5. Sven Johannsson, professor of meteorology, discovers that his isobars and charts are of no use to him against acid rain when he's caught in a storm and his clothes start dissolving.
6. When it rains, it pours, but who's to blame for that? Mother nature? Or manipulative totem spirits?
Dear Mr. Such and Such,
I love fiction. Especially those novels that pull me away - the farther the better - from today’s depressing headlines. Fortunately, success in business enabled me to retire early so that I could focus full time on creating my own. [Now you've done it. Now we all hate you.] [Let's hope you don't hit an agent on a bad day, or she may be thinking, Listen, hon, I'm fighting the rat race, reading mounds of slush, trying to make ends meet, and you've already had a successful career and retired at thirty-four, and now you want me to hawk your book? Fat chance of that! This baby'll make good kindling for my barbecue tonight. I'll be grilling hot dogs, by the way, while you're eating prime rib, but at least my wieners will be smoked in the aroma of burning paper and ink.] So here I am after six drafts, with the kind of novel that I love to read, all 125,000-words, completed and seeking representation. It’s an historical/adventure tale entitled SUDDEN RAIN, part of a trilogy actually. [Actually?] But here, let me share with you the setting and premise. [Most accomodating of you.]
There was a time when North America’s bestiary made pre-colonial East Africa look like a petting zoo. When miles-thick glaciers, legacy of an atmosphere perpetually at war, prowled the northlands. When the far-flung descendants of the boldest mariners of all time, the First Americans, faced each new day with justified trepidation. Then came the fair-skinned ones from the Sunrise with their terrible fluted-stone weapons, and the world changed forever. [Is this a query letter or a documentary?]
This story is set in a harsh but mystical world where dreams, visions and reality often overlap. Motivated by a shameful secret, an unarmed healer/mystic must make the leap from outcast to rescuer when unknown foes annihilate his clan, abduct his half-sister and subsequently vanish into the depths of a trackless wilderness. But his troubles have only begun, for the few clues he’s able to turn up point belatedly to the very people to whom he’s turned for help. Moreover, as he gradually realizes, the manipulative Ani--the totem spirits of earth and sky--are behind all that’s happened to him. For while he’s ignorant of their agenda, his actions will govern the fate of the great herds upon which human life depends, drastically altering the future of an entire continent. [There are nine pronouns in that paragraph referring to one guy. You could get rid of a few by giving the guy a name.] [Not that there's anything wrong with pronouns, but if you don't tell us the characters' names, how can the minions complain about what lousy names you've chosen? Which is, as you may know, what they live for.]

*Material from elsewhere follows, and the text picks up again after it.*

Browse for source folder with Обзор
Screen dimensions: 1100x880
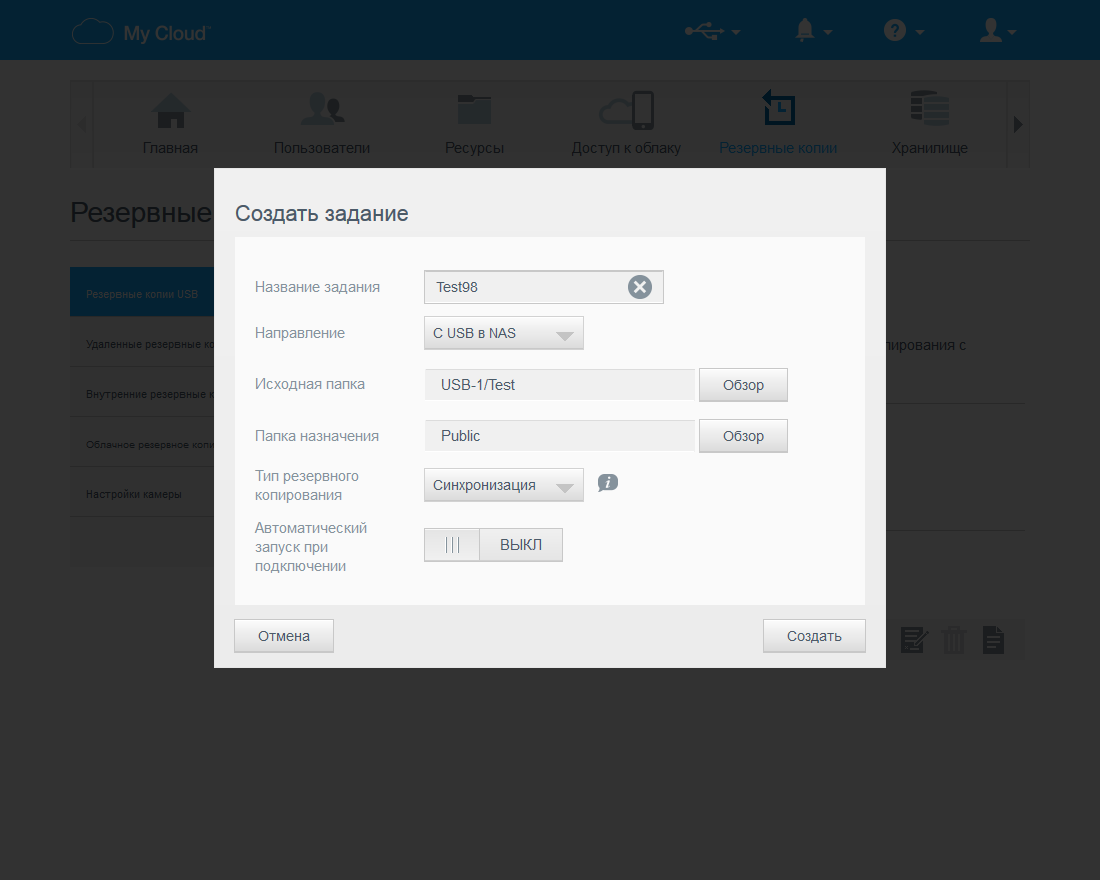(x=743, y=385)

My extensive research for this unusual story, covering a handful of scientific disciplines, was indeed a labor of love for I’ve long been fascinated by the intrepid souls who first peopled the Americas. Moreover, lots of on-the-ground wilderness experience, along with my insights into human nature gleaned from many years of leading others, helped me to breathe fresh life into the dry bones of a world long since vanished. A world that will prove as fascinating to a wide range of readers as it has to me.

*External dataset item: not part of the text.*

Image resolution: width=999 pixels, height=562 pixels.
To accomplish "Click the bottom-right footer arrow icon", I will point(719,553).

Thank you so much for your time and consideration. May I send you a synopsis together with my completed manuscript?
The first paragraph is too homey and casual, and the rest is a bit too . . . far in the opposite direction. Although the vocabulary is used correctly, the phrasing makes it sound more like the actual work of fiction than a business letter. I've no idea if the book sounds like this, but if it does, it may scare off as many readers as it attracts. It almost sounds like a parody of stylish writing. Vivid phrases don't carry as much weight when they're coming at the reader in rapid succession. Ease off and write like you talk.
Can you find a happy medium between paragraph one and the rest? A good start would be to eliminate the second paragraph, which is the biggest offender. And there's not much of value in the first paragraph either. If you want to keep what's there, I'd move it to the end.
I don't have much of a sense of what happens, other than a guy's half-sister is abducted, and he goes after her. Despite the mention of the first Americans, I don't know exactly where or when this takes place. If the fair-skinned ones are the Europeans, that would set it much later than your talk of glaciers might indicate.